Stored items
════════════════════
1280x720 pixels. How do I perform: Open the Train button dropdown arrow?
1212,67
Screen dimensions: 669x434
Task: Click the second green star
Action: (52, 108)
════════════════════
EXERCISE PROMPT.
Each line of the data above needs to be returned exactly.

WRITTEN RESPONSE.
1280x720 pixels. How do I perform: Open the Train button dropdown arrow?
1212,67
Screen dimensions: 669x434
Task: Click the second green star
Action: (52, 108)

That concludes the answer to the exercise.